*WORK INSTRUCTIONS*: Put the lines of the records into a JSON list of strings, one string per line with blank lines omitted, beginning at the line that contains "Task: Select the Select and Move tool" and stopping after the line that contains "Action: (x=399, y=104)". Leave the pictures out of the list.

*SOURCE RECORDS*:
____________________

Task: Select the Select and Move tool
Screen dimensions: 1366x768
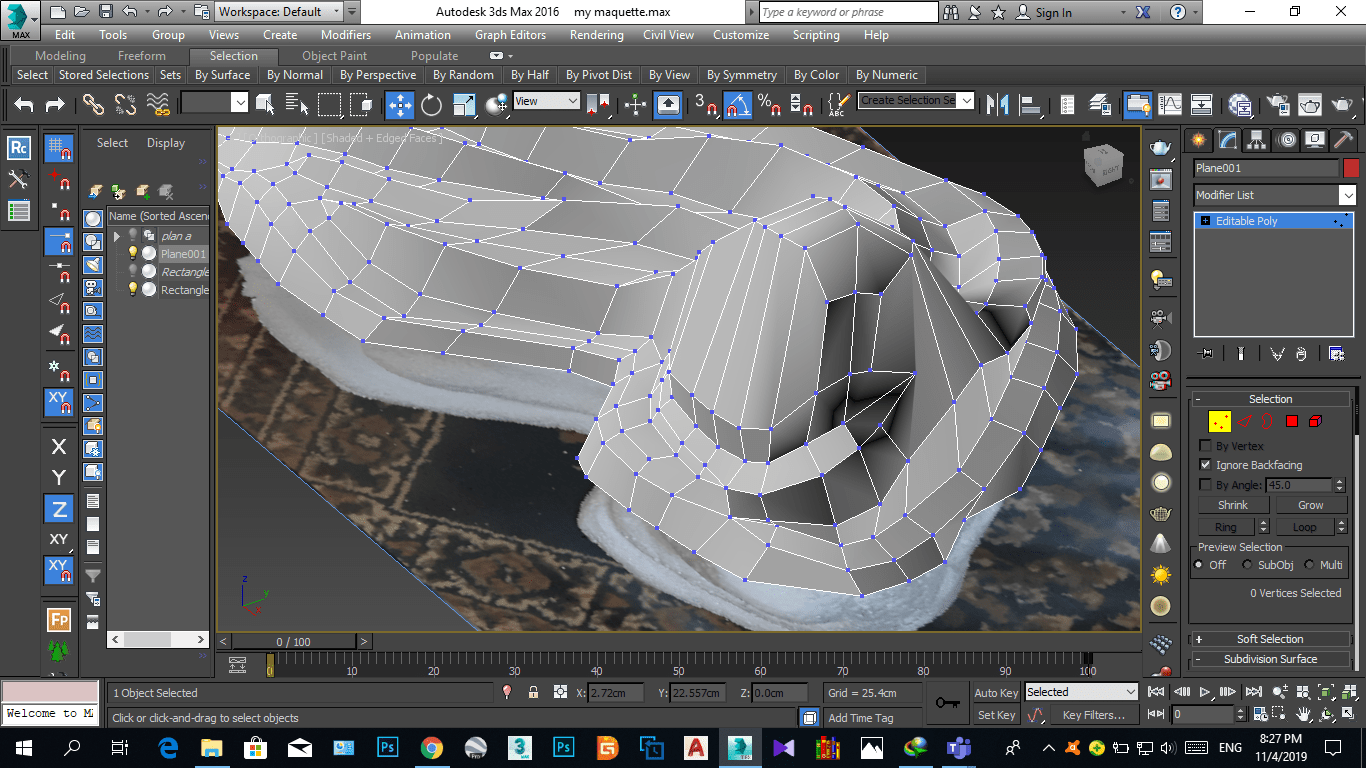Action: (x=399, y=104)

____________________

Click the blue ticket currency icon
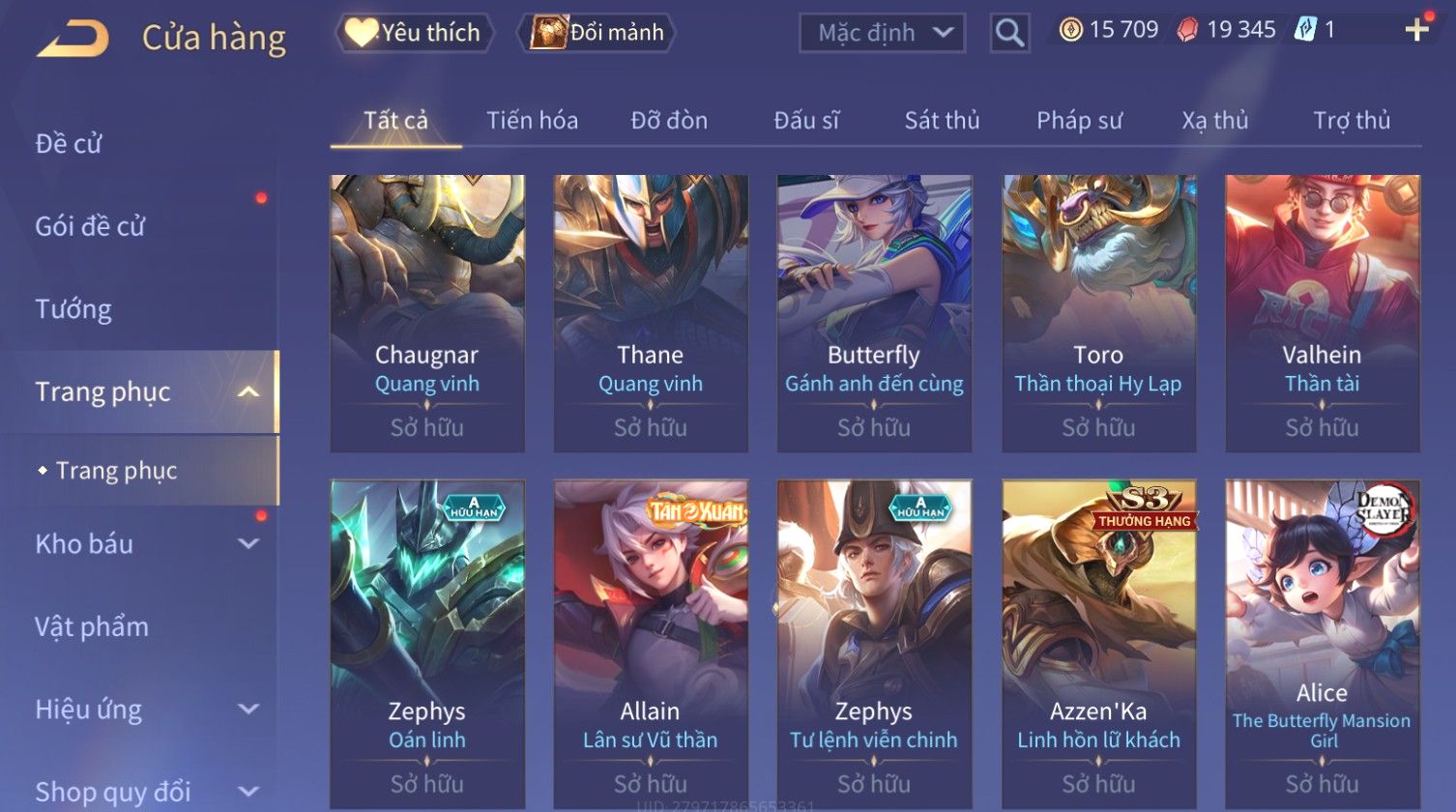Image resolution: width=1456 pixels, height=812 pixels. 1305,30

____________________

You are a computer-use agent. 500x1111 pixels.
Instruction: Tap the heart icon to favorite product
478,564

____________________

*TASK OUTPUT*:
[
  "Task: Select the Select and Move tool",
  "Screen dimensions: 1366x768",
  "Action: (x=399, y=104)"
]